No impeachment de Bill Clinton, em 1999, no escândalo sexual com a estagiária Monica Lewinsky, as acusações eram falso testemunho e obstrução da Justiça. Clinton foi absolvido das duas por largas margens.

O significado em inglês da palavra impeachment não é impedimento. Quer dizer acusação, indiciamento. O presidente é acusado pela Câmara, por maioria simples, e julgado no Senado, com maioria de dois terços para a condenação. Ao contrário do impeachment brasileiro, o presidente não é suspenso durante o julgamento.

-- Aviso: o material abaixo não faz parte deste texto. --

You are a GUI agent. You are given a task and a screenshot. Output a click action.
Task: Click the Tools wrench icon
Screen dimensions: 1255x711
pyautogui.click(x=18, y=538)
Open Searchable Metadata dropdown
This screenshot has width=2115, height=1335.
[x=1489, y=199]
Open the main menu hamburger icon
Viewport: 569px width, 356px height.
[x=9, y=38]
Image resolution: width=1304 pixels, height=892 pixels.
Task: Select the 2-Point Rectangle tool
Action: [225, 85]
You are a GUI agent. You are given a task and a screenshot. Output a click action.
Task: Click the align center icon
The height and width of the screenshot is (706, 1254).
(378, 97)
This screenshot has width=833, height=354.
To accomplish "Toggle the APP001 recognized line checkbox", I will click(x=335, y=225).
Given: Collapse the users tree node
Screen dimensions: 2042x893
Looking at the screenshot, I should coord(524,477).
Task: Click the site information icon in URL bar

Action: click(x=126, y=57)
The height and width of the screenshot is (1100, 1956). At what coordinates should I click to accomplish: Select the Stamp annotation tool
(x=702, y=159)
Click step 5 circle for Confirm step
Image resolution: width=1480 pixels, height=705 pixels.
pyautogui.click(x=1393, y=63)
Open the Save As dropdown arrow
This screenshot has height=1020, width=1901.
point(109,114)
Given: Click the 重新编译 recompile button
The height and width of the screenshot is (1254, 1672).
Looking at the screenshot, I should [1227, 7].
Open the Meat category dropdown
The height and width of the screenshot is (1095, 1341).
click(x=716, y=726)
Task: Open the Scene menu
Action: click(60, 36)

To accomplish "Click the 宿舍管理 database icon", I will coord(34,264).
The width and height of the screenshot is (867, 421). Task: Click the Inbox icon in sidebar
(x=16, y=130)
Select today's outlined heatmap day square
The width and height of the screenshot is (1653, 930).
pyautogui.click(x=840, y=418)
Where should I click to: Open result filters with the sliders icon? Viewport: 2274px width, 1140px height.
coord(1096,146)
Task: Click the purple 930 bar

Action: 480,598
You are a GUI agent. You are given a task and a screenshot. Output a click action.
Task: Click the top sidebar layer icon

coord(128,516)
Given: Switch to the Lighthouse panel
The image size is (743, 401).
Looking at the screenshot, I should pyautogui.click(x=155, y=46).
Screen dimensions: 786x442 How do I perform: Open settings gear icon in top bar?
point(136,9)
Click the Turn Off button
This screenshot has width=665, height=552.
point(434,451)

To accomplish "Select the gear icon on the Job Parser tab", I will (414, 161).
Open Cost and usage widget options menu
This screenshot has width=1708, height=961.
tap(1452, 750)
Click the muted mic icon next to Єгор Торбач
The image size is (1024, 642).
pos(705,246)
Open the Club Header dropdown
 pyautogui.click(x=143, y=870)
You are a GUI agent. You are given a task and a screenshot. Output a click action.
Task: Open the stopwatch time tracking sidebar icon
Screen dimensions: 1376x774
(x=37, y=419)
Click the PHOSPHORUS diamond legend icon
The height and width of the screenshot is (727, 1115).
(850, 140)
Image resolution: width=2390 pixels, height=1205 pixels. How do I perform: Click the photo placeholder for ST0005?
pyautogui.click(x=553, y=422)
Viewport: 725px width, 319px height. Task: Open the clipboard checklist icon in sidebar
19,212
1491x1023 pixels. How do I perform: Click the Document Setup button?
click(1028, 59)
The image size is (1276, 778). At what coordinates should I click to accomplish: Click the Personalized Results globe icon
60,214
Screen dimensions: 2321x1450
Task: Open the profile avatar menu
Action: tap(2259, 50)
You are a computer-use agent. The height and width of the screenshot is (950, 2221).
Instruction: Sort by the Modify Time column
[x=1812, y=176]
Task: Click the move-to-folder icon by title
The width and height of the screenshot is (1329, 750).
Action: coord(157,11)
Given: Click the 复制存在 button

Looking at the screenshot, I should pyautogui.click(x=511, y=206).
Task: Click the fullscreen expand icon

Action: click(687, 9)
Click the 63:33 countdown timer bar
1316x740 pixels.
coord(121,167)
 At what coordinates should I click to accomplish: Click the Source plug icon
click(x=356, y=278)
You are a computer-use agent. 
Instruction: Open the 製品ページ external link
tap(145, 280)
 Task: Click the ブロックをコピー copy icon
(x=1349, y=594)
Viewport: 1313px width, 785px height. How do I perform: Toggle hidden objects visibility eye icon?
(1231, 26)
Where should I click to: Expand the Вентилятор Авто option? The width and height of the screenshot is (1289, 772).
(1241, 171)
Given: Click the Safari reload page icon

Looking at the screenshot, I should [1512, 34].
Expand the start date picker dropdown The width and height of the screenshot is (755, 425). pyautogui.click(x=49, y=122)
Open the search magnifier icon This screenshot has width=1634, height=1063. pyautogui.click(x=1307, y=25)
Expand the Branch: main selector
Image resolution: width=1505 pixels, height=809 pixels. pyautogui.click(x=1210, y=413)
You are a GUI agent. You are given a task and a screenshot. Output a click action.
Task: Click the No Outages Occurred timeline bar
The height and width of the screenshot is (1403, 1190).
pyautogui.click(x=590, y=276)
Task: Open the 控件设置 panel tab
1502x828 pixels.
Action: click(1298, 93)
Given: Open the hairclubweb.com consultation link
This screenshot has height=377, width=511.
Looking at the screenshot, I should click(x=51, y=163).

O juiz chefe da suprema corte preside o julgamento, mas tem função cerimonial, não julga. O judiciário não interfere em nenhuma etapa do processo. O próprio legislativo é que decide as regras do impeachment. É um processo político, não criminal. Não é necessário o rigor das provas, como num julgamento comum.

Na América Latina

Ao longo da história da América Latina, região recorde no mundo em impeachments, os encerramentos antecipados de mandatos presidenciais contaram com as mais diversas modalidades: desde o linchamento e defenestramento do presidente Gualberto Villarroel na Bolívia em 1947, à morte do chileno Salvador Allende, em 1973, em meio ao bombardeio do palácio presidencial pelos militares, passando pela renúncia do peruano Alberto Fujimori, enviada por fax desde o Japão, no ano 2000.

Vale destacar a saída às pressas em helicóptero desde o teto da Casa Rosada do argentino Fernando de la Rúa, em 2001, que, como havia esquecido de assinar a renúncia, teve que voltar ao palácio presidencial no dia seguinte para colocar sua rubrica. Ou o impeachment do equatoriano Abdalá Bucaram, que ostentava o apelido de "El Loco", e depois de leiloar seu bigode ao vivo pela TV, de lançar um CD de boleros, foi destituído pelo parlamento com o argumento de "incapacidade mental para governar". Outros presidentes não concluíram seus mandatos por questões clássicas, como golpes militares ou rebeliões populares e julgamentos políticos por corrupção. No último quarto de século, houve vários julgamentos políticos na América Latina.